A former management consultant who once did a brief prison term, Snyder over the years had thrown his talent and energy into mobilizing help for the homeless people of Washington. Others had done this, too, but none with the instinctive leadership ability--or the personal daring--of Mitch Snyder.
Over the years the sight of Washington’s homeless people--wretched, ragged and often mentally impaired--had become as common as the sight of the city’s pigeon-splotched statues. With their plastic bags and trademark grocery carts, these forlorn men and women sleep or sit staring blankly on street corners and in city parks. Yet they seem largely invisible to most of the capital’s 9 to 5 downtown business crowd as well as to the GS-8’s laboring in obscurity behind the frosted glass panels in the corridors of government.
Unable to stir much interest in the White House or Congress about the plight of these people, Mitch Snyder in 1984 took a bold and dangerous step. During the President Ronald Reagan’s re-election campaign, he began a one-man hunger strike, demanding that the government make available a decaying and abandoned federal building on 2nd Street NW for use as a homeless shelter. He nearly died.

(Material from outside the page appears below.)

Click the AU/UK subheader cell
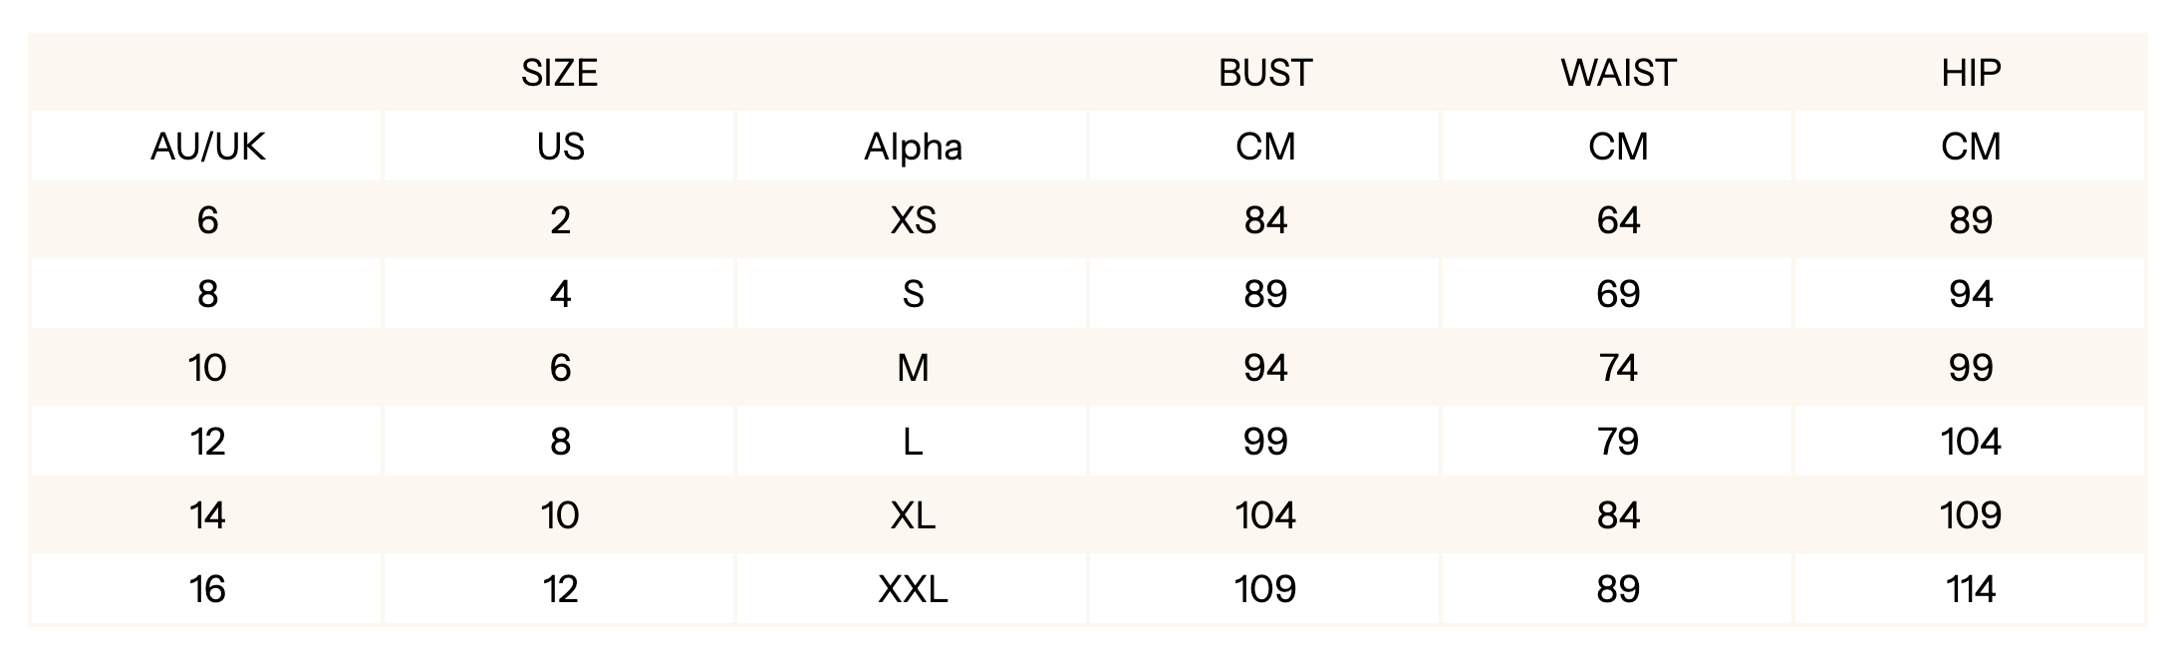pyautogui.click(x=207, y=147)
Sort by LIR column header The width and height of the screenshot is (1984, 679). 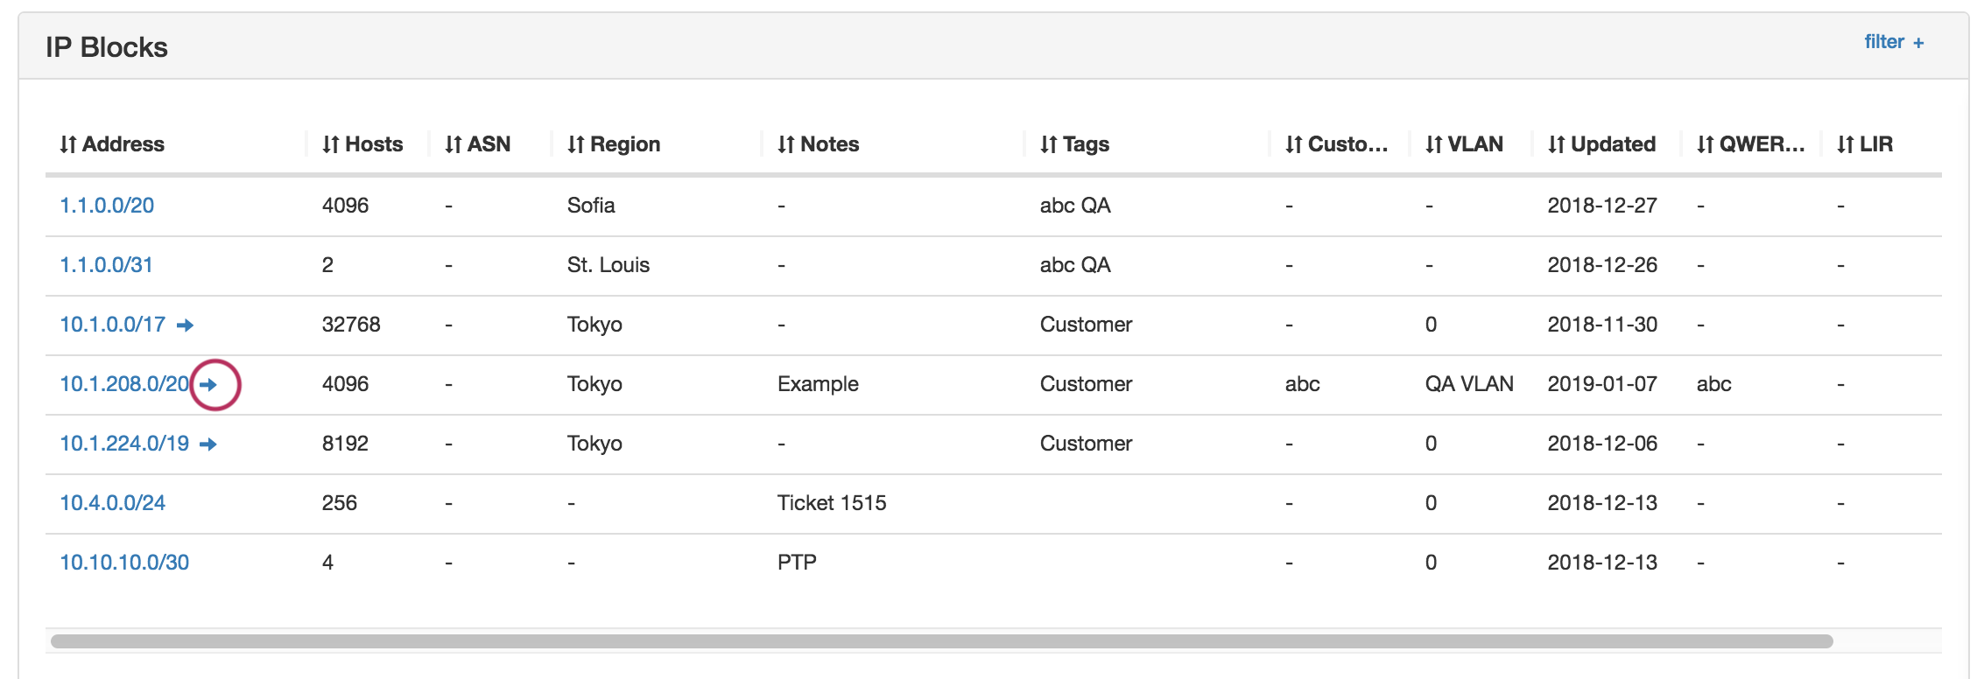click(1865, 144)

The presidential campaign was in its 51st day, with the election only two days away. Mitch Snyder had withered away into a skeletal ghost of himself. Then, when word filtered out that “60 Minutes” was preparing a segment dramatizing this man’s willingness to sacrifice his life in an effort to help the homeless, President Reagan capitulated. He agreed to turn the building into a “model” shelter, even though later, Mitch Snyder would have to fast twice more to get the $6 million that had been promised to refurbish the shelter.
After the success of that epic public drama, Mitch Snyder began to play the Washington press corps like Tiger Woods plays golf. Always eager to puncture official pomposity in Washington, especially on behalf of a person who seems free of devious motives, reporters gloried in Mitch Snyder’s spunky attacks on the establishment and made his a household name. As an educated and forceful man, Mitch Snyder could surely could have built a comfortable and affluent life for himself in the suburbs. Yet he chose to sleep in a crowded and smelly homeless shelter, to dress in tattered jeans and to identify completely with the street people of Washington. Soon his fame spread. CBS did a movie called “Samaritan” on his good works. The press enshrined him as “Mr. Homeless” in America and enthusiastically assisted him in high-pressuring Washington officialdom.
And then, a month and a half before Jim Wright was to become Speaker, Mitch Snyder turned his attention to Capitol Hill. With the help of his homeless group, the Community for Creative Non-Violence, he erected the Christmas manger scene on the Capitol grounds as a disquieting holiday reminder that, like many Americans today, long ago in Bethlehem, even the Christ child was homeless.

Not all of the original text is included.